Classic Outlook stopped syncing your Gmail or Yahoo account. You get error 0x800CCC0E when sending, 0x800CCC0F when receiving, or both. The emails sit in your outbox or just never arrive. This has been hitting users since late February 2026, and Microsoft has acknowledged the issue.

If you changed your Gmail or Yahoo password recently, that is likely the trigger. But the fix is not as simple as re-entering your password in Outlook.

Why This Is Happening

Gmail and Yahoo both require app-specific passwords or OAuth tokens for third-party mail clients. When you change your main account password, the OAuth token that Outlook was using gets invalidated. Outlook tries to reconnect with the old token, fails, and throws 0x800CCC0E or 0x800CCC0F.

The error codes mean:

  • 0x800CCC0E - Outlook cannot connect to the outgoing mail server. Usually an authentication or TLS failure.
  • 0x800CCC0F - Outlook cannot connect to the incoming mail server. Same root cause, different direction.

Fix 1: Remove and Re-add the Account

The cleanest fix. Removing the account forces Outlook to go through the OAuth flow from scratch.

  1. Go to File > Account Settings > Account Settings.
  2. Select the Gmail or Yahoo account.
  3. Click Remove. Confirm.
  4. Click New to add it back.
  5. Enter your email address. Outlook should redirect you to Google's or Yahoo's sign-in page.
  6. Complete the sign-in, including MFA if you have it enabled.
  7. Let Outlook re-sync. This may take a few minutes depending on mailbox size.

Fix 2: Generate an App Password

If the OAuth re-authentication in Fix 1 does not work, create an app-specific password.

For Gmail:

  1. Go to myaccount.google.com/apppasswords.
  2. You need 2-Step Verification enabled on your Google account for this option to appear.
  3. Select Mail as the app and Windows Computer as the device.
  4. Click Generate. Google gives you a 16-character password.
  5. In Outlook, go to File > Account Settings > Account Settings.
  6. Select your Gmail account and click Change.
  7. Replace your regular password with the app password.
  8. Click Next and let Outlook test the connection.

For Yahoo:

  1. Go to login.yahoo.com/account/security.
  2. Click Generate app password.
  3. Select Other App, name it "Outlook", and click Generate.
  4. Use the generated password in Outlook the same way as above.

Fix 3: Check the Server Settings

If you configured the account manually, the server settings may be wrong or using an outdated port.

Gmail IMAP settings:

Setting Value
Incoming server imap.gmail.com
Port 993
Encryption SSL/TLS
Outgoing server smtp.gmail.com
Port 587
Encryption STARTTLS

Yahoo IMAP settings:

Setting Value
Incoming server imap.mail.yahoo.com
Port 993
Encryption SSL/TLS
Outgoing server smtp.mail.yahoo.com
Port 587
Encryption STARTTLS

Make sure "My outgoing server requires authentication" is checked and set to "Use same settings as my incoming mail server."

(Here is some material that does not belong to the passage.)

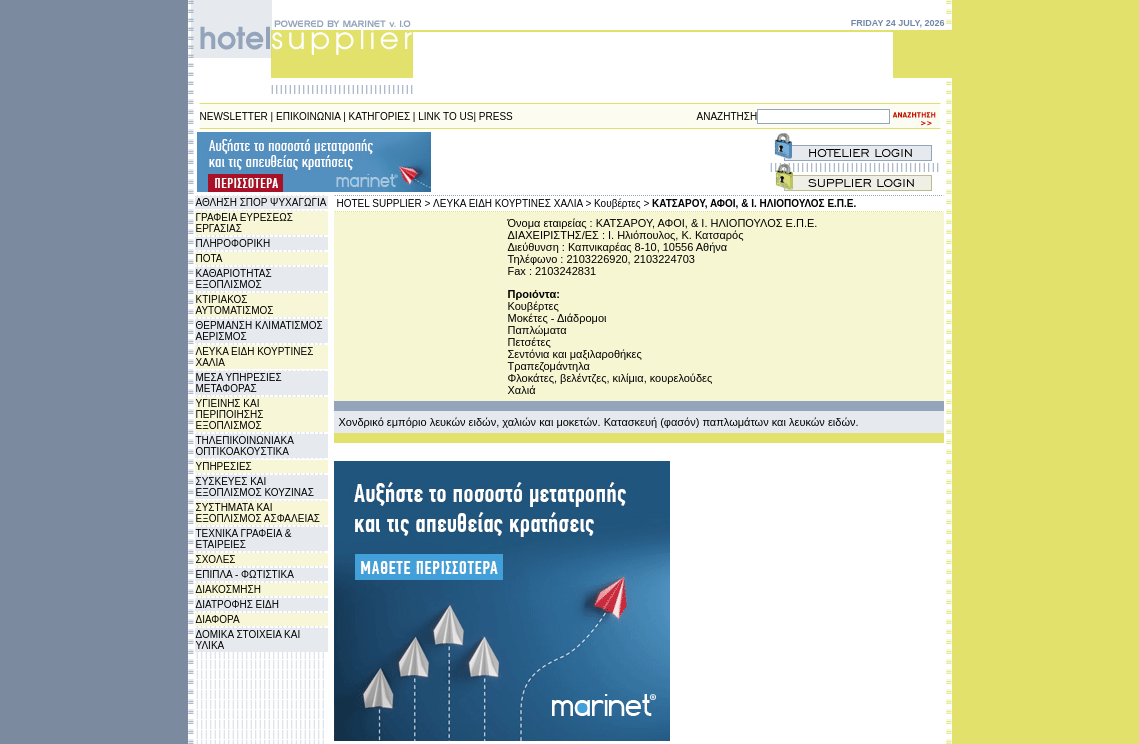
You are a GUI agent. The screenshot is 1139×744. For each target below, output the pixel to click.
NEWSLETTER (234, 116)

Fix 4: Clear Cached Credentials

Stale credentials in Windows Credential Manager can override what you enter in Outlook.

  1. Open Control Panel > Credential Manager > Generic Credentials.
  2. Look for entries containing outlook, google, yahoo, or live.com.
  3. Delete the matching entries.
  4. Restart Outlook. It will prompt you to sign in fresh.

Fix 5: Update Outlook

Microsoft acknowledged sync issues with Gmail and Yahoo accounts in classic Outlook and has been pushing fixes through Office updates. Make sure you are on the latest version.

  1. Open any Office app.
  2. Go to File > Account > Update Options > Update Now.
  3. Let the update install and restart Outlook.

New Outlook Works Fine

If you are stuck and need email access immediately, the new Outlook for Windows handles Gmail and Yahoo accounts natively through their APIs. It does not use the legacy IMAP/SMTP stack that is causing these errors. You can run both classic and new Outlook side by side while troubleshooting.